The development of adaptive traffic signal control has constituted a central area of investigation within the field of intelligent transportation systems for several decades. A plethora of methodologies and technologies have been developed with the objective of optimizing traffic flow at signalized intersections. The primary goal of these systems is to reduce delays and enhance overall traffic efficiency by dynamically modifying signal timings in response to real-time traffic data. A number of notable approaches to adaptive traffic control have been put forth in the literature. For example, optimization-based methodologies, such as Webster's delay model and its derivatives, seek to calculate optimal cycle lengths and green time allocations with the aim of minimizing delays [30]. These models, however, are based on predefined traffic flow patterns and lack the capacity to adapt to rapidly changing conditions. Rule-based systems such as SCOOT (Split Cycle Offset Optimization Technique) and SCATS (Sydney Coordinated Adaptive Traffic System) are frequently employed as adaptive control methodologies for traffic signal management [31]. These systems dynamically adjust signal timings by utilizing real-time traffic flow data collected from sensors and detectors. While these systems are effective in many scenarios, they often require extensive calibration and infrastructure investment, which makes them less suitable for smaller networks or budget-constrained municipalities. The application of artificial intelligence, including techniques such as reinforcement learning and fuzzy logic controllers, offers a novel approach to adaptive traffic control [32, 33]. These approaches are capable of learning and adapting to traffic patterns over time, however, their deployment is often constrained by computational complexity and the necessity for extensive training data.
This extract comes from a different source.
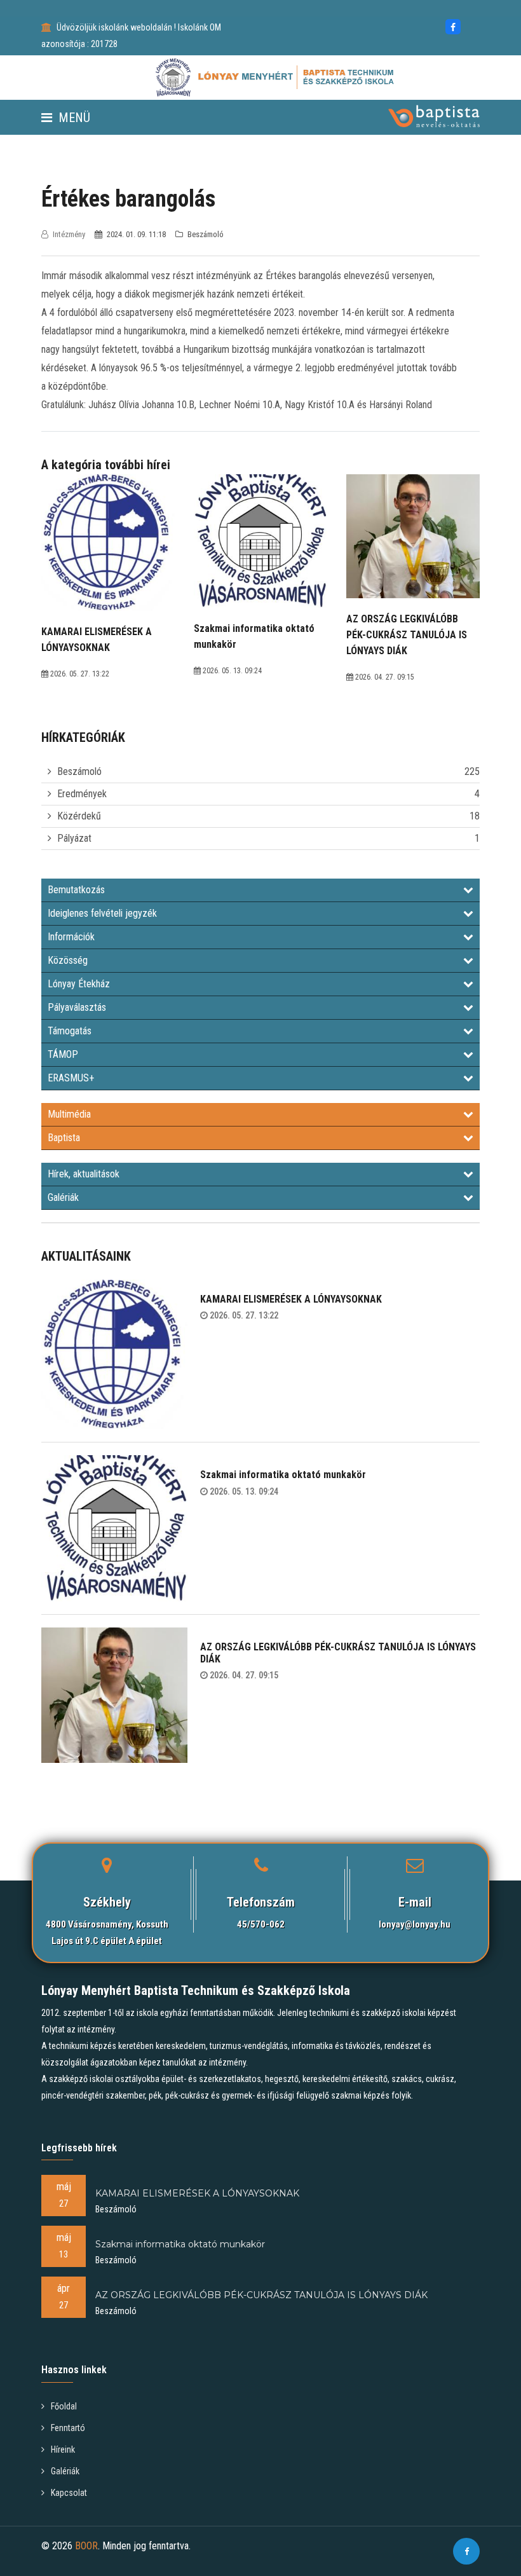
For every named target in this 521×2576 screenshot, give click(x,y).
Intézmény (69, 234)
A common limitation across these systems is the absence of real-time feedback integration. The majority of adaptive traffic control systems determine signal timings based on sensor data and implement them without assessing their immediate impact on traffic conditions. This unidirectional decision-making process frequently results in suboptimal performance in dynamic and unpredictable traffic environments.
Furthermore, a considerable number of adaptive systems rely on single-sensor configurations, such as loop detectors or radar, which may not provide comprehensive traffic data. Factors such as sensor occlusion, adverse weather conditions, or technical malfunctions can impair their performance.
The integration of Bluetooth and loop sensors in traffic management is a relatively recent development. Bluetooth sensors have been employed to estimate travel times by detecting the Media Access Control (MAC) addresses of Bluetooth-enabled devices [34-36]. This approach offers high accuracy in capturing real-time travel time capture, particularly effective in urban environments with high Bluetooth device penetration among pedestrians and vehicles. However, Bluetooth sensors are not sufficient for capturing vehicle counts or other critical traffic parameters. Loop sensors, on the other hand have been a mainstay in traffic management for decades due to their reliability in detecting vehicle presence and counting traffic volumes [37]. Despite their effectiveness, loop sensors lack the capacity to provide information about travel times or delays, which limits their utility in dynamic traffic scenarios.
The proposed signaling improvement model addresses the limitations of prior systems by combining Bluetooth and loop sensors in a unified framework. The dual-sensor fusion enables the model to capture both travel time data (via Bluetooth sensors) and vehicle count data (via loop sensors), thereby providing a comprehensive dataset for real-time traffic analysis. Furthermore, the model incorporates a feedback mechanism that assesses the efficacy of the implemented signal timings and makes adjustments in a dynamic manner. This iterative process ensures continuous optimization and responsiveness to changing traffic conditions, thereby distinguishing setting it apart from existing adaptive traffic control systems.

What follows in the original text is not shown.